Ибо он верил в «современную красоту». Точно так же, как верил в магический реализм:
«Парижская жизнь богата поэтическими и чудесными сюжетами. Чудесное обступает нас со всех сторон, и мы вдыхаем его вместе с воздухом, хотя и не замечаем его».
После публикации «Салон 1846 года», как и «Салон 1845 года», не находит отклика в печати. Тем не менее эта брошюра привлекает внимание знатоков и придает Бодлеру — Бодлеру-Дю-фаи — определенный авторитет в художественных и литературных кругах, которые он посещал.

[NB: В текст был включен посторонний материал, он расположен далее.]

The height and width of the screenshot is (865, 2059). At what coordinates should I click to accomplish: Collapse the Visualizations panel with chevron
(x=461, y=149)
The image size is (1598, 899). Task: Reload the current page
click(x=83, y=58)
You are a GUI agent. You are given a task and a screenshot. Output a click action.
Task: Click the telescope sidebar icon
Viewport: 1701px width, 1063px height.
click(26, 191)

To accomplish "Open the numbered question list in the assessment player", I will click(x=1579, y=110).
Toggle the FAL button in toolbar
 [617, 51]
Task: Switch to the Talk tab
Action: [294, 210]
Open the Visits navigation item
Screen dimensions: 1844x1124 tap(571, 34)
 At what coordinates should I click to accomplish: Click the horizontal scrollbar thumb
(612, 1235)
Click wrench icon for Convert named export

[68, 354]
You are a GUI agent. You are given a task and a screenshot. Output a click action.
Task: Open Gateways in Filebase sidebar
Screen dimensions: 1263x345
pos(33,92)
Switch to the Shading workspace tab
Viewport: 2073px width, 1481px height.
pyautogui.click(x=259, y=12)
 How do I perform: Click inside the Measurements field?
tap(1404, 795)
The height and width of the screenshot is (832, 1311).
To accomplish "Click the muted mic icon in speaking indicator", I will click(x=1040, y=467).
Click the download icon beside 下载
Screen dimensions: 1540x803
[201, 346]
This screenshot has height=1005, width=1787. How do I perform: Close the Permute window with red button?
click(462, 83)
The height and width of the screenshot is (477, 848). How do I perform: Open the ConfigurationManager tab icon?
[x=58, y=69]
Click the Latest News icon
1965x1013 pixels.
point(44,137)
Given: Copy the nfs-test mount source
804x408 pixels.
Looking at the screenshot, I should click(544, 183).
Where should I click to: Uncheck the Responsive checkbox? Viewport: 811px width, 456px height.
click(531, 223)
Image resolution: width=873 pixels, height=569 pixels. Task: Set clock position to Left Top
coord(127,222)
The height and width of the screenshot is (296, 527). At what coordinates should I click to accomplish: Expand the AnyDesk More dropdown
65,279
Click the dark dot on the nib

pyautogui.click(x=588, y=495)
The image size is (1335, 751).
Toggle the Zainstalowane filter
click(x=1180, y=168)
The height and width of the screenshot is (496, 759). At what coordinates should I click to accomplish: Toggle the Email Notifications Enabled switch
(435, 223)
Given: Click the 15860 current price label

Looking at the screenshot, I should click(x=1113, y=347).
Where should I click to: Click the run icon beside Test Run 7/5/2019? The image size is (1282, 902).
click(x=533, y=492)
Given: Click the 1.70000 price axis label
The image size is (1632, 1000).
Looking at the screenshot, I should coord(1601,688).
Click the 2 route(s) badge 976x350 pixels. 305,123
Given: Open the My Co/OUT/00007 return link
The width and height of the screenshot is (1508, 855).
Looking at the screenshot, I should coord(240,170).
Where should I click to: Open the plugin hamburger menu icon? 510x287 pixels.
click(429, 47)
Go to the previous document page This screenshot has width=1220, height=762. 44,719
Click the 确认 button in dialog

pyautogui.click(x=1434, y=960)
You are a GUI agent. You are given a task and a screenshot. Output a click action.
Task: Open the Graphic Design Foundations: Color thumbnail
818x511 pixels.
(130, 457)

По мнению писателя Анри Мюрже, книжка заслуживала того, чтобы ее поставили в один ряд с критическими произведениями Дидро, Гофмана, Стендаля и Гейне[26].
Нельзя сказать, что Бодлер остался недоволен. Тем более что благодаря «Салону» он вступил в Общество литераторов, и теперь его хорошо принимали в газетах и журналах, причем не только в редакциях «Корсэр-Сатан» и «Артист», но и в «Эспри пюблик», «Эко де театр» и «Тентамар», где он подписывает несколько юмористических заметок вместе с Банвилем и одним из лучших друзей автора «Кариатид» Огюстом Витю, а иногда под общими псевдонимами, в числе прочих Франсис Ламбер, Марк-Орель или Жозеф д'Естьенн.
НЕКИЙ САМЮЭЛЬ КРАМЕР
Едва «Салон 1846 года» поступил в продажу, как Бодлер узнал о внезапной кончине своего двадцатишестилетнего друга Эмиля Деруа, в мастерской которого он часто наблюдал, как работает изо дня в день художник.
Пытаясь заглушить свое горе, он находит прибежище в богемной жизни: вино и сильные наркотики, сплин и фривольные вечера, более или менее скандальные. Он охотно ходит в театр вместе с Банвилем или с Шанфлёри, двумя Шарлями (Асселино и Барбара), а иногда с Надаром, и как никогда увлекается женщинами, особенно актрисами, не важно — красивыми или нет. Когда в театре «Порт-Сен-Мартен» ему довелось присутствовать на танцевальном спектакле, где выступала ирландка Лола Монтес, выдававшая себя за испанку, он был крайне взволнован.